The points per bonus, or PPB, is just the team's bonus conversion.
The resulting computation, TPPTH + (BHPTH x PPB), gives the expected number of points a team would score on a random tossup against a statistically average tossup-converting team. This number is converted to a more intuitive statistic, the number of points scored in an average game, by multiplying by 20 (since there are typically 20 tossups in an untimed match, and statistics for timed matches are typically normalized to "per 20 tossups heard").
NAQT Additional Modifications
There are two additional modifications done by NAQT to use the D-value as a measure of team strength on NAQT questions.
The first modification uses "difficulty correction factors" (DCs) that account for teams playing in combined (Division I and Division II) fields on the wrong packet set. This ensures that, for instance, a Division II team that is forced to play the Division I SCT set (because not enough Division II teams signed up for the tournament) is not penalized for playing a tougher set. While the DCs were derived arbitrarily, there is a small amount of evidence that they are at least in the right ballpark.
The second modification uses an "order of finish correction" that accounts for the contingency that a statistically better team finishes behind a statistically worse team at a given SCT. In practice, it can be kind of tricky to determine exactly which teams to include.
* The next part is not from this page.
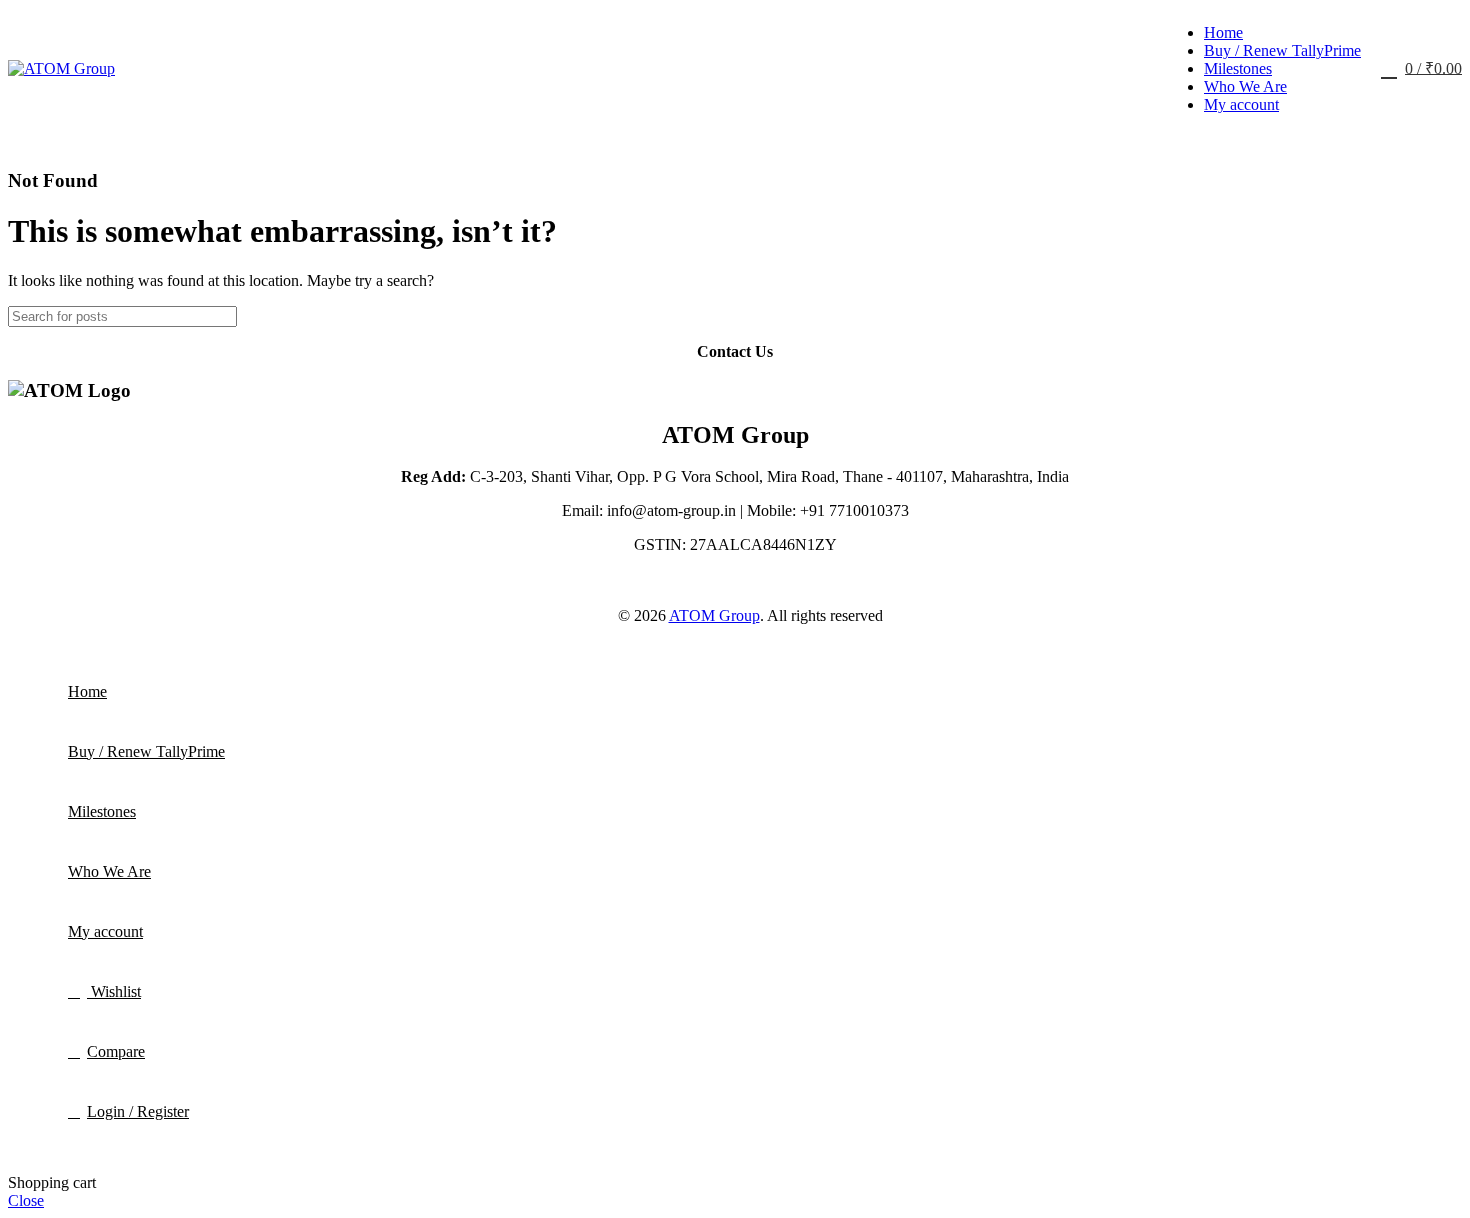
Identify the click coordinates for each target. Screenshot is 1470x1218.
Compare (116, 1051)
A good general rule of thumb is that if the average D-value of a set of teams is increased by including the next-lowest-finishing team, then the next-lowest-finishing team is included in the set and the new average D-value is computed.
These modifications allow NAQT to reward teams for finishing higher at their tournament, and to not penalize (too much) teams that play an inappropriate packet set for their division.
Criticism of D-Values
The D-value has been criticized as an example of mathturbation, given the insufficiency and inaccuracy of the data sets used to compute it. However, since this criticism would apply to any reasonably simple, transparent, and unbiased ranking of teams given current data collection limitations, and since NAQT needs a reasonably simple, transparent, and unbiased ranking of teams to determine ICT wild card bids, the D-value is seen as a relatively benign example.
The D-value has also been criticized for its ability to overestimate the ability of teams in exceptionally strong fields and underestimate the ability of teams in exceptionally weak fields. More complex strength-of-schedule adjustments could be used to diminish the influence of fields that strongly deviate from average strength.
Based on where teams have been placed relative to their strength at other tournaments, the D-value clearly overrates the performance of DI teams playing on DII questions against mostly DII opponents in combined fields. Solving the issue of some teams playing what is essentially an entirely different tournament is one of the most difficult problems in the D-value calculation. There is a fixed numerical de-multiplier in the current formula that assumes all teams experience a fixed and equal benefit from this scenario. Changing the SCT rules so that combined fields do not occur may be an easier and more logical solution to this problem than looking for a magic number that probably does not exist.
One of the chief fallacies in discussions of the D-value is that it "mostly" predicts ICT order of finish correctly, e.g. https://hsquizbowl.org/forums/viewtopic.php?p=340884#p340884 asserts that "about 75% of a team's ICT performance is predicted by the team's D value." This ignores the fact that anyone with a basic familiarity regarding a given year's college quizbowl teams can get a prediction of the ICT standings "about 75% right" and the only purpose of the D-value is to correctly sort out which teams receive the 25th through 36th ICT invitations vs. which teams are 37th through the mid-40s. Whether the D-value does any better than proposed alternative formulas or a human-based ranking panel at sorting out the bubble teams is both a matter of ongoing dispute and the only real question that should be asked about the D-value's reliability.